Stated goal: Copy out the items below, changing every "checkbox" to "check box" and leaving all other text as it is.
-- start of Exercise input --
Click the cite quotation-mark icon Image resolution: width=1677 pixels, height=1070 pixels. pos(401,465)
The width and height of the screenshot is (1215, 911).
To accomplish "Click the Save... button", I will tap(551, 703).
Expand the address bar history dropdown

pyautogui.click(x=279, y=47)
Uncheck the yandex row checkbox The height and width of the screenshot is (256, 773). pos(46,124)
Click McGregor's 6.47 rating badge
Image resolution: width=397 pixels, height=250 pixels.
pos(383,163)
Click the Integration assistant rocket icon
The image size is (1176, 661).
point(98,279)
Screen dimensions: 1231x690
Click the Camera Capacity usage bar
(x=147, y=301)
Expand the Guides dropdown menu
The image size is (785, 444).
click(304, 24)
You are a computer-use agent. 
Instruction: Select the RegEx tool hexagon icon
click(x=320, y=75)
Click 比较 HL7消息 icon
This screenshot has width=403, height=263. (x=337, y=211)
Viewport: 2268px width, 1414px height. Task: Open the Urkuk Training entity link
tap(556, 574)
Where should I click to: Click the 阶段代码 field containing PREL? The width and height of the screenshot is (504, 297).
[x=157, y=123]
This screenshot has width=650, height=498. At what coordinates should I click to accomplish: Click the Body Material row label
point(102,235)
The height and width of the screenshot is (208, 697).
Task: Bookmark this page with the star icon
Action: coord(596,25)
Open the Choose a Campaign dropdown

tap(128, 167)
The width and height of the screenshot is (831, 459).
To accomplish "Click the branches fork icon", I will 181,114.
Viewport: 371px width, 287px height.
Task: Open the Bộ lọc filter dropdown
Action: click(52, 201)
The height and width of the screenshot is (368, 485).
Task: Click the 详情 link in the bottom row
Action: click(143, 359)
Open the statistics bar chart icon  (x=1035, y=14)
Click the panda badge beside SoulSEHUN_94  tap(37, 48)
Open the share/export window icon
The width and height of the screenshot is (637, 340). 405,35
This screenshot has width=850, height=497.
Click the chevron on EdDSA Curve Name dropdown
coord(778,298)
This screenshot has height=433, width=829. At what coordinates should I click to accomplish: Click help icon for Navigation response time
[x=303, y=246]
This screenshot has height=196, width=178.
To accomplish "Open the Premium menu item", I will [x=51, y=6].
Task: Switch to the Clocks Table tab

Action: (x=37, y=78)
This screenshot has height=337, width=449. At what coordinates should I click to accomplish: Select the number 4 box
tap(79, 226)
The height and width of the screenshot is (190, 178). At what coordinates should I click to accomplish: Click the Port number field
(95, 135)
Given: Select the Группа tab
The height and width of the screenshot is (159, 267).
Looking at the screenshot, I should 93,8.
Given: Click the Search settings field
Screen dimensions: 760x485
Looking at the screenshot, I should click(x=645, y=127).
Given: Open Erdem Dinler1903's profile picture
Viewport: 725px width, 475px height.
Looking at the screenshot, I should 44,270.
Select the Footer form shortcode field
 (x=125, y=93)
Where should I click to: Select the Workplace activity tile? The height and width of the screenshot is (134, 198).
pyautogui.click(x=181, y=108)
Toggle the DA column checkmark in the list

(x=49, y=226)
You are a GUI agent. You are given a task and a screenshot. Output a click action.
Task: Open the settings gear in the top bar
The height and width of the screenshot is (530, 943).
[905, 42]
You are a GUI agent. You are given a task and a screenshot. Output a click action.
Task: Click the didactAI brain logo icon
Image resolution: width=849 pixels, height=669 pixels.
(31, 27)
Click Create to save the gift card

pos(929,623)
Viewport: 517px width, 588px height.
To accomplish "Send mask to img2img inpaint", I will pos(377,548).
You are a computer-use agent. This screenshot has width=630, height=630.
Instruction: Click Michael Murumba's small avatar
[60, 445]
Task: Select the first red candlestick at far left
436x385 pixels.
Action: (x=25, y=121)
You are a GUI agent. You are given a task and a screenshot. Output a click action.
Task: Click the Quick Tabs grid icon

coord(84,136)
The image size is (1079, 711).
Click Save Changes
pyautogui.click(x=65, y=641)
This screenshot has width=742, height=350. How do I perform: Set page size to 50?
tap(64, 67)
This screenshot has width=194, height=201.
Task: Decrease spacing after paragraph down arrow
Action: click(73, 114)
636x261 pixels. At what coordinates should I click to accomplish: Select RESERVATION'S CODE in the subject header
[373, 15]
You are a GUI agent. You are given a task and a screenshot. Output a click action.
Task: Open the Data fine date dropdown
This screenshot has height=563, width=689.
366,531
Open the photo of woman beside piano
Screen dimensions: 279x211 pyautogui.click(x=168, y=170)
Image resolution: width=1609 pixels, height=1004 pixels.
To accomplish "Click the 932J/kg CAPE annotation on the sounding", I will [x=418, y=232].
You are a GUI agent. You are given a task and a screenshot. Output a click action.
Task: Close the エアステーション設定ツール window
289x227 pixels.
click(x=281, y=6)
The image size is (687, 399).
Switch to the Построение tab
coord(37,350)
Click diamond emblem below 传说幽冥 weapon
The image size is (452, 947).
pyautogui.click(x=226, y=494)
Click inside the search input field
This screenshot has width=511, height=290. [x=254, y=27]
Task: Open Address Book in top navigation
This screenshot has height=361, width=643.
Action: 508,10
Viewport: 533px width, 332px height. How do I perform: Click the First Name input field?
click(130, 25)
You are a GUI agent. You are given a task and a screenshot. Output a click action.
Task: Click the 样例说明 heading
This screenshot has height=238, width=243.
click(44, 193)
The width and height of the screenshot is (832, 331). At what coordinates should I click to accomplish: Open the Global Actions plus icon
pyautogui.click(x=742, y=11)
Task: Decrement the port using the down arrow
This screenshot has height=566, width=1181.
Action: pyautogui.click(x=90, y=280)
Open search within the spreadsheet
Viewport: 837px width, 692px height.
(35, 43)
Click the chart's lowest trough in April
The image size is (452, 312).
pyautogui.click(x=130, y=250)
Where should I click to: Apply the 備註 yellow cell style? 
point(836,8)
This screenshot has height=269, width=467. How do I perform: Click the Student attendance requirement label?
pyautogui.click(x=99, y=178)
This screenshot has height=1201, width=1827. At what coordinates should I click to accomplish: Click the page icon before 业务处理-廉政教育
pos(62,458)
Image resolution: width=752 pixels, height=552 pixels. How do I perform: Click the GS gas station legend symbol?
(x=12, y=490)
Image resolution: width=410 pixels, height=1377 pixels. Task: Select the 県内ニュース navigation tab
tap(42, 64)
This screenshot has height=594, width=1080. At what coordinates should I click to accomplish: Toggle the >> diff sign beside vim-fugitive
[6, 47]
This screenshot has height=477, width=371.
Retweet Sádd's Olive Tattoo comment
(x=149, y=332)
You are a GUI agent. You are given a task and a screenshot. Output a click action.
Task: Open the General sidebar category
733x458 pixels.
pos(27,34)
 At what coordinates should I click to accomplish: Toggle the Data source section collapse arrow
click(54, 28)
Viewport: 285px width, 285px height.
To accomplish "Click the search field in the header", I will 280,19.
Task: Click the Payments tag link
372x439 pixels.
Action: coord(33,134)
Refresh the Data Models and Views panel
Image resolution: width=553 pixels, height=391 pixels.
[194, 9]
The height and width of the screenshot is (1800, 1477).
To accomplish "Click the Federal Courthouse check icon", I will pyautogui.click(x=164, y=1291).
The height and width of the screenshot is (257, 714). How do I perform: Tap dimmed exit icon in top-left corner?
-- end of Exercise input --
Reply:
Click the cite quotation-mark icon Image resolution: width=1677 pixels, height=1070 pixels. pos(401,465)
The width and height of the screenshot is (1215, 911).
To accomplish "Click the Save... button", I will tap(551, 703).
Expand the address bar history dropdown

pyautogui.click(x=279, y=47)
Uncheck the yandex row check box The height and width of the screenshot is (256, 773). pos(46,124)
Click McGregor's 6.47 rating badge
Image resolution: width=397 pixels, height=250 pixels.
pos(383,163)
Click the Integration assistant rocket icon
The image size is (1176, 661).
point(98,279)
Screen dimensions: 1231x690
Click the Camera Capacity usage bar
(x=147, y=301)
Expand the Guides dropdown menu
The image size is (785, 444).
click(304, 24)
You are a computer-use agent. 
Instruction: Select the RegEx tool hexagon icon
click(x=320, y=75)
Click 比较 HL7消息 icon
This screenshot has width=403, height=263. (x=337, y=211)
Viewport: 2268px width, 1414px height. Task: Open the Urkuk Training entity link
tap(556, 574)
Where should I click to: Click the 阶段代码 field containing PREL? The width and height of the screenshot is (504, 297).
[x=157, y=123]
This screenshot has width=650, height=498. At what coordinates should I click to accomplish: Click the Body Material row label
point(102,235)
The height and width of the screenshot is (208, 697).
Task: Bookmark this page with the star icon
Action: coord(596,25)
Open the Choose a Campaign dropdown

tap(128, 167)
The width and height of the screenshot is (831, 459).
To accomplish "Click the branches fork icon", I will 181,114.
Viewport: 371px width, 287px height.
Task: Open the Bộ lọc filter dropdown
Action: click(52, 201)
The height and width of the screenshot is (368, 485).
Task: Click the 详情 link in the bottom row
Action: click(143, 359)
Open the statistics bar chart icon  (x=1035, y=14)
Click the panda badge beside SoulSEHUN_94  tap(37, 48)
Open the share/export window icon
The width and height of the screenshot is (637, 340). 405,35
This screenshot has width=850, height=497.
Click the chevron on EdDSA Curve Name dropdown
coord(778,298)
This screenshot has height=433, width=829. At what coordinates should I click to accomplish: Click help icon for Navigation response time
[x=303, y=246]
This screenshot has height=196, width=178.
To accomplish "Open the Premium menu item", I will [x=51, y=6].
Task: Switch to the Clocks Table tab

Action: (x=37, y=78)
This screenshot has height=337, width=449. At what coordinates should I click to accomplish: Select the number 4 box
tap(79, 226)
The height and width of the screenshot is (190, 178). At what coordinates should I click to accomplish: Click the Port number field
(95, 135)
Given: Select the Группа tab
The height and width of the screenshot is (159, 267).
Looking at the screenshot, I should 93,8.
Given: Click the Search settings field
Screen dimensions: 760x485
Looking at the screenshot, I should click(x=645, y=127).
Given: Open Erdem Dinler1903's profile picture
Viewport: 725px width, 475px height.
Looking at the screenshot, I should 44,270.
Select the Footer form shortcode field
 (x=125, y=93)
Where should I click to: Select the Workplace activity tile? The height and width of the screenshot is (134, 198).
pyautogui.click(x=181, y=108)
Toggle the DA column checkmark in the list

(x=49, y=226)
You are a GUI agent. You are given a task and a screenshot. Output a click action.
Task: Open the settings gear in the top bar
The height and width of the screenshot is (530, 943).
[905, 42]
You are a GUI agent. You are given a task and a screenshot. Output a click action.
Task: Click the didactAI brain logo icon
Image resolution: width=849 pixels, height=669 pixels.
(31, 27)
Click Create to save the gift card

pos(929,623)
Viewport: 517px width, 588px height.
To accomplish "Send mask to img2img inpaint", I will pos(377,548).
You are a computer-use agent. This screenshot has width=630, height=630.
Instruction: Click Michael Murumba's small avatar
[60, 445]
Task: Select the first red candlestick at far left
436x385 pixels.
Action: (x=25, y=121)
You are a GUI agent. You are given a task and a screenshot. Output a click action.
Task: Click the Quick Tabs grid icon

coord(84,136)
The image size is (1079, 711).
Click Save Changes
pyautogui.click(x=65, y=641)
This screenshot has width=742, height=350. How do I perform: Set page size to 50?
tap(64, 67)
This screenshot has width=194, height=201.
Task: Decrease spacing after paragraph down arrow
Action: click(73, 114)
636x261 pixels. At what coordinates should I click to accomplish: Select RESERVATION'S CODE in the subject header
[373, 15]
You are a GUI agent. You are given a task and a screenshot. Output a click action.
Task: Open the Data fine date dropdown
This screenshot has height=563, width=689.
366,531
Open the photo of woman beside piano
Screen dimensions: 279x211 pyautogui.click(x=168, y=170)
Image resolution: width=1609 pixels, height=1004 pixels.
To accomplish "Click the 932J/kg CAPE annotation on the sounding", I will [x=418, y=232].
You are a GUI agent. You are given a task and a screenshot. Output a click action.
Task: Close the エアステーション設定ツール window
289x227 pixels.
click(x=281, y=6)
The image size is (687, 399).
Switch to the Построение tab
coord(37,350)
Click diamond emblem below 传说幽冥 weapon
The image size is (452, 947).
pyautogui.click(x=226, y=494)
Click inside the search input field
This screenshot has width=511, height=290. [x=254, y=27]
Task: Open Address Book in top navigation
This screenshot has height=361, width=643.
Action: 508,10
Viewport: 533px width, 332px height. How do I perform: Click the First Name input field?
click(130, 25)
You are a GUI agent. You are given a task and a screenshot. Output a click action.
Task: Click the 样例说明 heading
This screenshot has height=238, width=243.
click(44, 193)
The width and height of the screenshot is (832, 331). At what coordinates should I click to accomplish: Open the Global Actions plus icon
pyautogui.click(x=742, y=11)
Task: Decrement the port using the down arrow
This screenshot has height=566, width=1181.
Action: pyautogui.click(x=90, y=280)
Open search within the spreadsheet
Viewport: 837px width, 692px height.
(35, 43)
Click the chart's lowest trough in April
The image size is (452, 312).
pyautogui.click(x=130, y=250)
Where should I click to: Apply the 備註 yellow cell style? 
point(836,8)
This screenshot has height=269, width=467. How do I perform: Click the Student attendance requirement label?
pyautogui.click(x=99, y=178)
This screenshot has height=1201, width=1827. At what coordinates should I click to accomplish: Click the page icon before 业务处理-廉政教育
pos(62,458)
Image resolution: width=752 pixels, height=552 pixels. How do I perform: Click the GS gas station legend symbol?
(x=12, y=490)
Image resolution: width=410 pixels, height=1377 pixels. Task: Select the 県内ニュース navigation tab
tap(42, 64)
This screenshot has height=594, width=1080. At what coordinates should I click to accomplish: Toggle the >> diff sign beside vim-fugitive
[6, 47]
This screenshot has height=477, width=371.
Retweet Sádd's Olive Tattoo comment
(x=149, y=332)
You are a GUI agent. You are given a task and a screenshot. Output a click action.
Task: Open the General sidebar category
733x458 pixels.
pos(27,34)
 At what coordinates should I click to accomplish: Toggle the Data source section collapse arrow
click(54, 28)
Viewport: 285px width, 285px height.
To accomplish "Click the search field in the header", I will 280,19.
Task: Click the Payments tag link
372x439 pixels.
Action: coord(33,134)
Refresh the Data Models and Views panel
Image resolution: width=553 pixels, height=391 pixels.
[194, 9]
The height and width of the screenshot is (1800, 1477).
To accomplish "Click the Federal Courthouse check icon", I will pyautogui.click(x=164, y=1291).
The height and width of the screenshot is (257, 714). How do I perform: Tap dimmed exit icon in top-left corner?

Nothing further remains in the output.